Friday, April 7, 2017

Robert Crais

Post-Vietnam, Hollywood sold out. Gone were the operators in the gray area of life, instead life was portrayed as black and white - or in the case of crime stories, blue and everyone else had to be bad. A reflection of the new 'us versus them' mentality that grew from the government having the crap scared out of it by the counterculture of the 1960's and 70's. With poor James Garner bearing the torch alone with the Rockford Files, the rest of TV were all cops if they were heroes.

In American literature, there had always been the man in the middle who could solve the case and didn't have to wear a badge. From Dashiell Hamett, and the American westerns before him, through the 'film noir' days, there was a strong vein of how things really worked and thank heavens it stayed true to life and didn't become government propaganda too.

In high school, I enjoyed anti-hero as protagonist novels immensely, and one of the new writers that I quickly became enamored with was Robert Crais with his Elvis Cole detective novels. Beginning with the Monkeys Raincoat, I was hooked and have read every one at least twice.

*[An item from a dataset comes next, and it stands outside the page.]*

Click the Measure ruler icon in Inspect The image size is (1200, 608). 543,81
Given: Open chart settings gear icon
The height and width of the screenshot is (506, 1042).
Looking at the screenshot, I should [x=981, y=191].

As a Marine in Southern California, I got to see the LAPD implode past the point of their PR machine's ability to save them as the video beat-down of Rodney King looped, then came the riots and LA was on fire. Suddenly Hollywood had to notice the shift and they came back to reality, but the literary world never left and produced some amazing works from that time and place.

Robert Crais, a native of Louisiana, who had moved to LA in the 1980's and became a journalist on the police beat was well poised to ride the wave and is still surfing it. His most famous stand-alone novel is Hostage which was made into a successful movie with Bruce Willis. That book's full catalog of characters brings humanity to everyone across the social spectrum except the actual really bad characters who deserve what they get. In our mass incarceration nation, where one in three American adults has a criminal record and one in six is a felon, there is a lot of gray.